About this task: Write out word for word each line of the records, beginning at the first and stopping after the line with "Task: Click the IP rating value 54". Leave the pictures out.

Listed records:
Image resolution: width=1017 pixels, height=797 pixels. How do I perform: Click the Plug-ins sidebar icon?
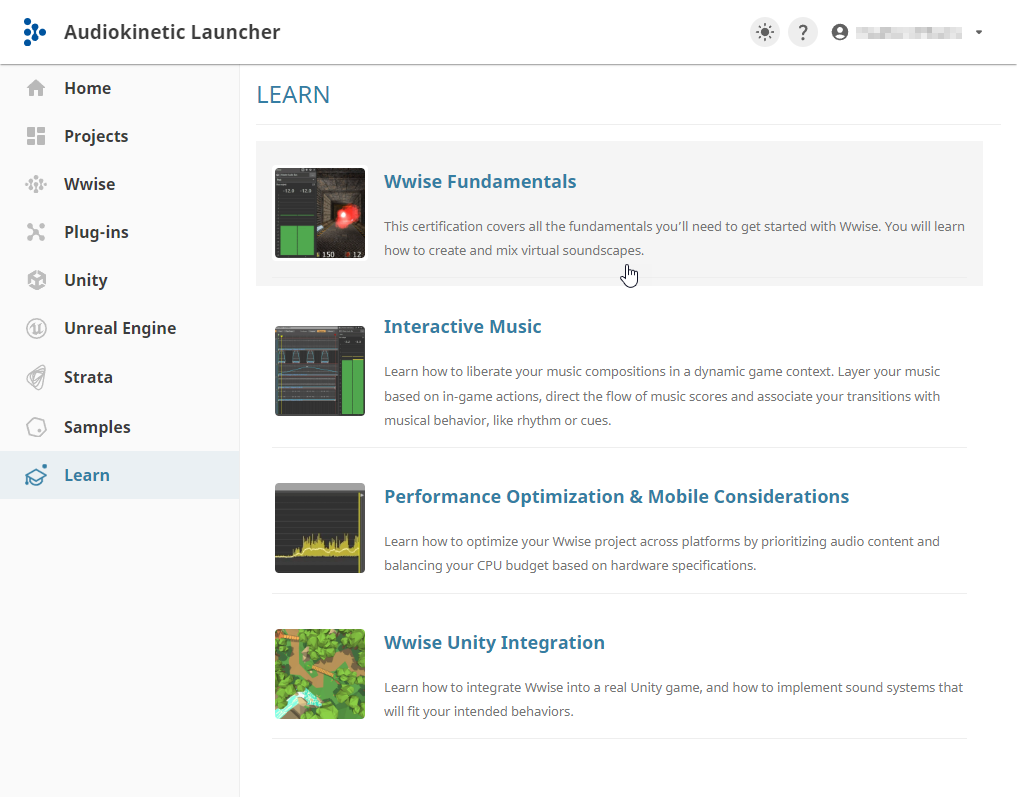pos(36,232)
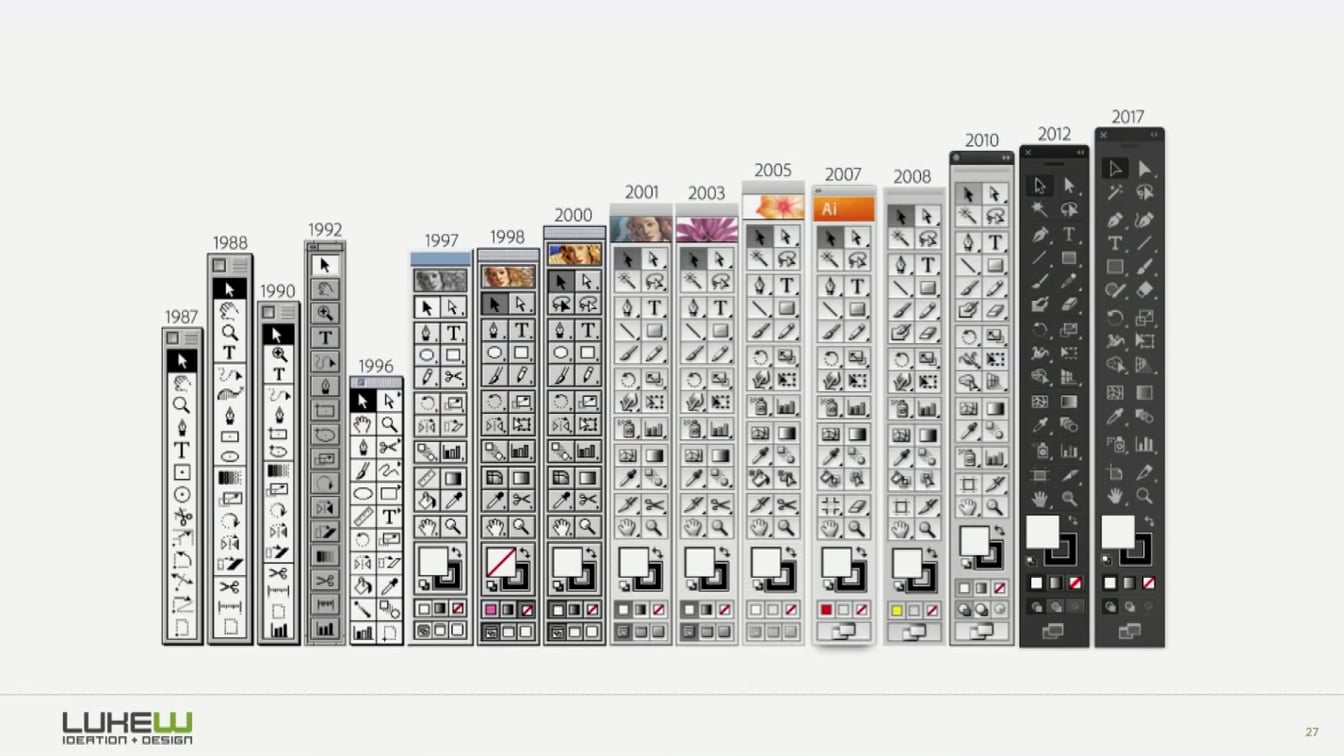Viewport: 1344px width, 756px height.
Task: Click the Zoom magnifier in the 1988 toolbar
Action: tap(230, 332)
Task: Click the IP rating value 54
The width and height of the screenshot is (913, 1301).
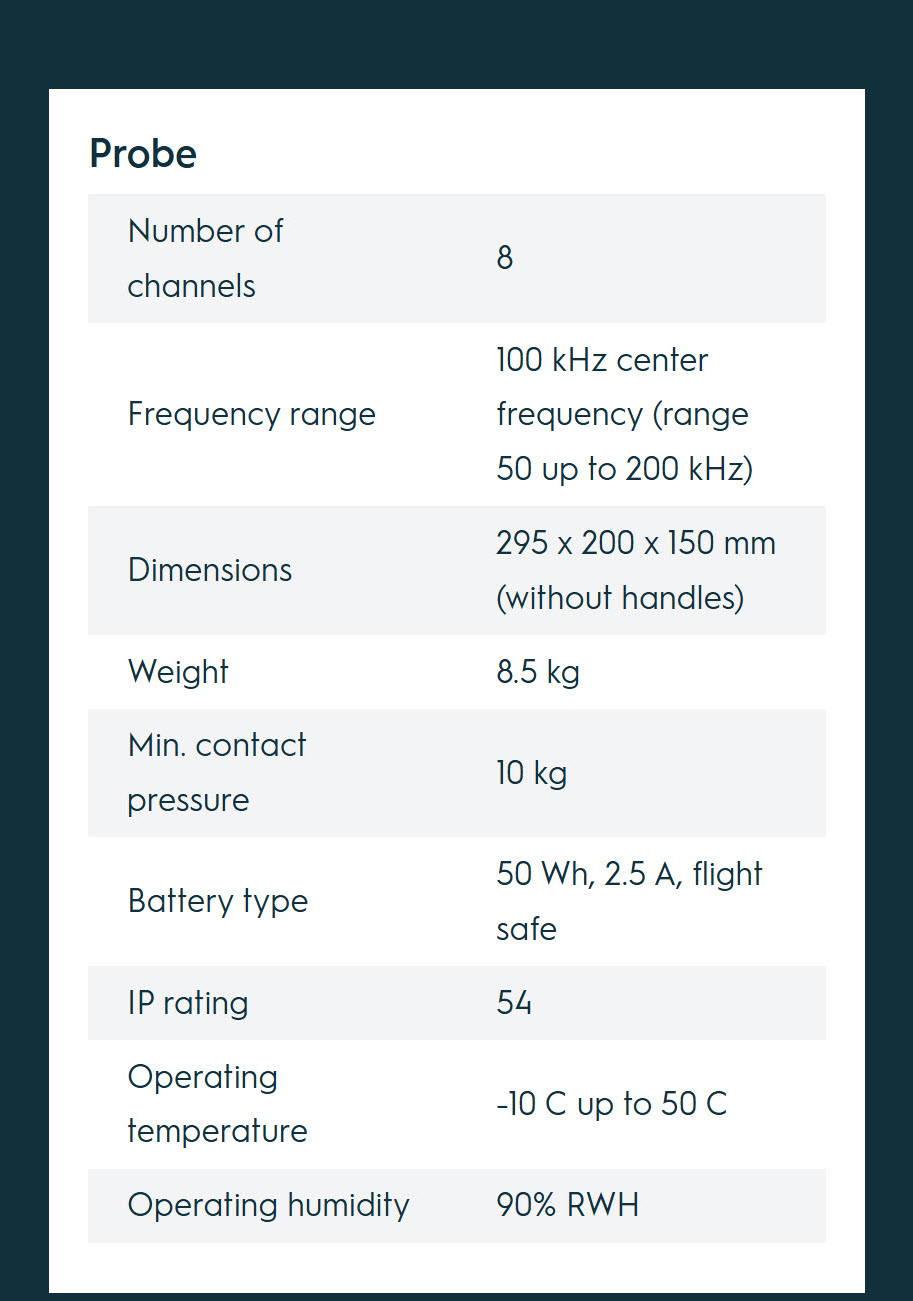Action: [514, 1002]
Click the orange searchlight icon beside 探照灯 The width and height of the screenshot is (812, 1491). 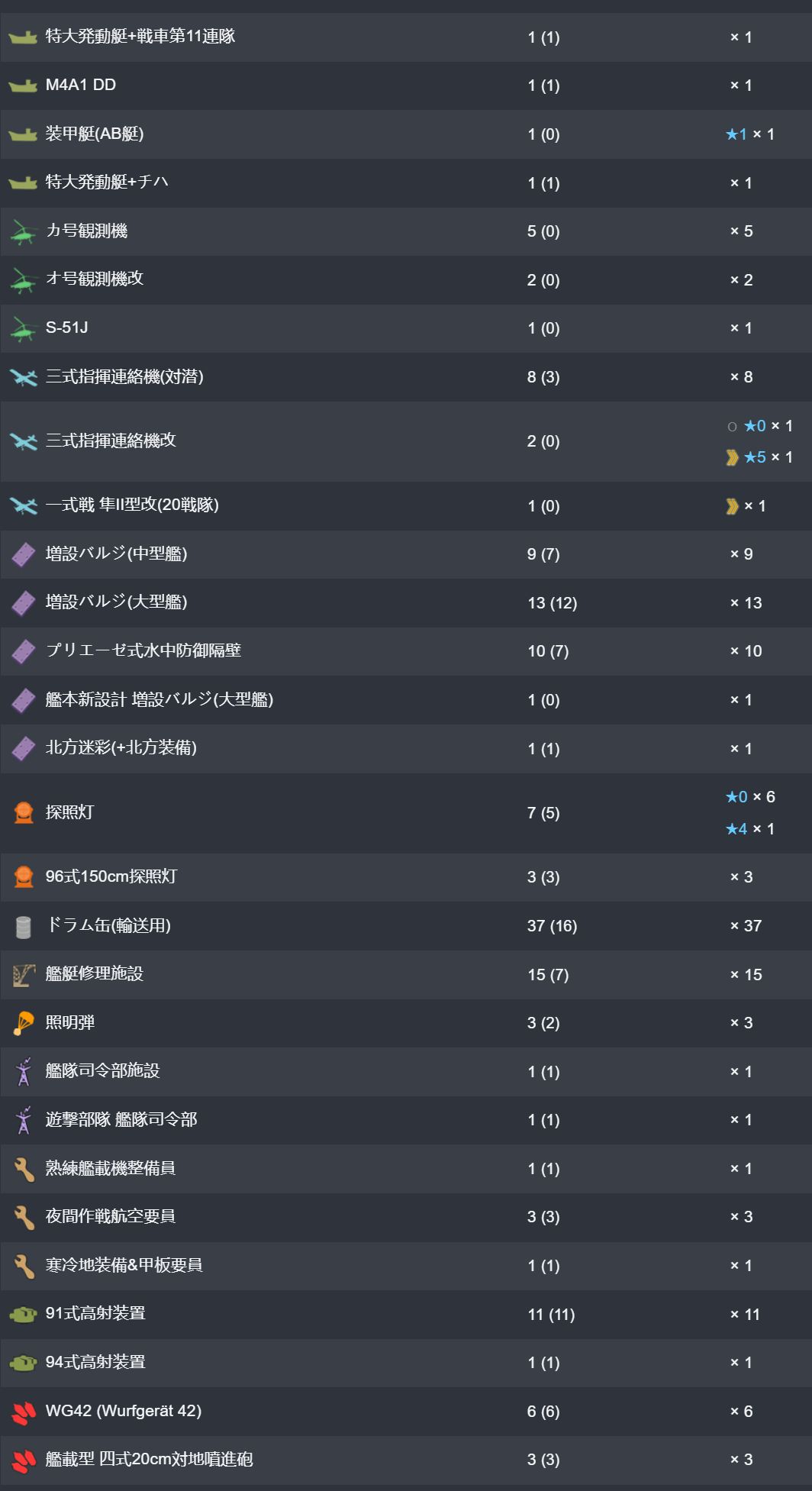click(24, 812)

Finished task:
Image resolution: width=1017 pixels, height=797 pixels. How do I perform: Click the Plug-ins sidebar icon?
pos(36,232)
Viewport: 1344px width, 756px height.
Task: Click the Zoom magnifier in the 1988 toolbar
Action: tap(230, 332)
Task: Click the IP rating value 54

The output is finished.